The upshot of the geographical spread of the community combined with the isolation forced the immigrants to the New World to celebrate their own understanding of “Indianness” points out Mehta. And that sense of Indianness  are  frozen concepts largely derived from a 19th century British India, which is a fixed sense of India explains Mehta. To create a sense of stability and rootedness various members of the community forged an innovative way of claiming their identity.

 

Music and food became the channels through which the members negotiated their identity and that became the common variable for this diverse group. “In Jamaica although numerically small, the Indian immigrant population has had a disproportionate influence with ‘curry goat’ practically being the national dish,” says Annie Paul. publications editor, University of West Indies in Jamaica. And then there is Chutney Music and its derivatives  of  Chutney Soca and Chutney Bhangra. This new music is a blend of the old and new traditions of Indian music.  ”Chutney Soca is the delightful product of musical mixing between the Bhojpuri singing tradition of the immigrants, Bollywood music and the vibrant Soca music of Creole Trinidad,” says Paul. Chutney music has helped the Indo-Caribbean musicians  to cross the race barrier and reach out to the Afro-Caribbean music. Take Draupatee Ramgoonai, who has infused Calypso music into her songs.

 

As if their internal struggle for identity was not enough, a new challenge has been brewing for a few years and that stems from the relocation of Indo-Caribbeans to the US, Canada and UK or with Indian professionals going to work in the Caribbean. Paul, who grew up in India and moved to Jamaica nearly 20 years ago describes the new Indian professionals as being “remarkably unfriendly,” to the local Indo-Caribbean community. “They are downright hostile to the descendants of the indentured, making a big point of distinguishing themselves as high-caste professionals who look down on the lowly antecedents of Indo-Caribbean indentured laborers.”   It is unsurprising then to discover that the new Indians are not very popular with the local population. “They treat Indo-Caribbean culture as debased and vulgar and are generally unpopular even with the Afro-Caribbean population, which finds them insular and arrogant,” adds Paul.

Mehta describes that when she first went to the Caribbean to do research she sensed that the Indo-Caribbean community members were not comfortable talking to her. Why? They “see Indians as colonizers because of their attitude,” she explains.  Ali also echoes Paul and Mehta’s feelings and says “People like to label you. We do it every day this labeling and stereotyping. I hate that.”  While the newer generation of Indo-Caribbeans may have managed to negotiate and forge a new identity based on food and music there is still plenty of self-doubt. “Yes, we are not treated and accepted as real Indians because we are diluted. Yet, the majority of us have blind faith in India,” says Ali.

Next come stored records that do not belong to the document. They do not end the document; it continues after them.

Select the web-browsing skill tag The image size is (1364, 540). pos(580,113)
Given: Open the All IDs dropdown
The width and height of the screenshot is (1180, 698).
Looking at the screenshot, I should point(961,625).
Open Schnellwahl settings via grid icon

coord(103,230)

There has been a steady trickle from the Indo-Caribbeans, who have gone to India in search of their roots. Many have come sorely disappointed because of the non-acceptance by the local communities in India. “We stopped with South Africa and Gandhi. But, what about the brutality of the indentured experience? Why has this history remained silent? India should claim this history,” questions Mehta. She points out that many Indo-Caribbeans occupy this no-man land, where they are neither Indian enough or Caribbean enough and they act this out in their everyday life.

“I know I have an ancestry in India,” says Ali. “I have been snubbed by people from India who say ‘You are not a real Indian.You are a pseudo Indian.’”  While Ali might have made peace with her identity and knows where she stands this following remark betrays her inner turmoil:”On the outside you are moving on, but on the inside you are not. That is where our narrow prejudices and thinking lies.” And she is right.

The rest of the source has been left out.